AVAILABLE RECORDS -
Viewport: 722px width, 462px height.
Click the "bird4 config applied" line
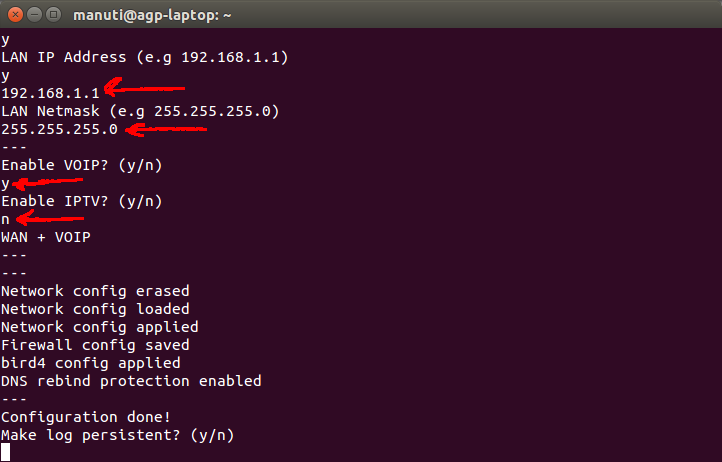click(91, 363)
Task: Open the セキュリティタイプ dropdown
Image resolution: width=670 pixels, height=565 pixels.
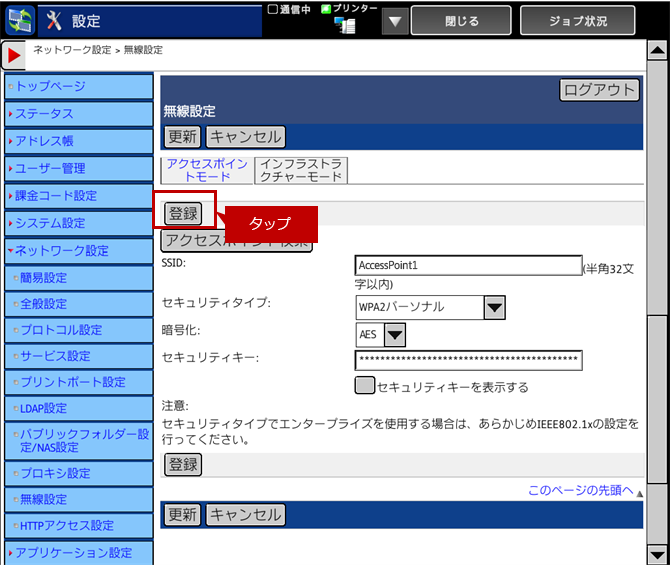Action: coord(494,307)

EXERCISE DIRECTIONS -
The listing must be returned in full and exactly, apart from its pictures.

PROBLEM SOLUTION -
Viewport: 722px width, 462px height.
Click the "bird4 config applied" line
click(91, 363)
Task: Open the セキュリティタイプ dropdown
Image resolution: width=670 pixels, height=565 pixels.
Action: coord(494,307)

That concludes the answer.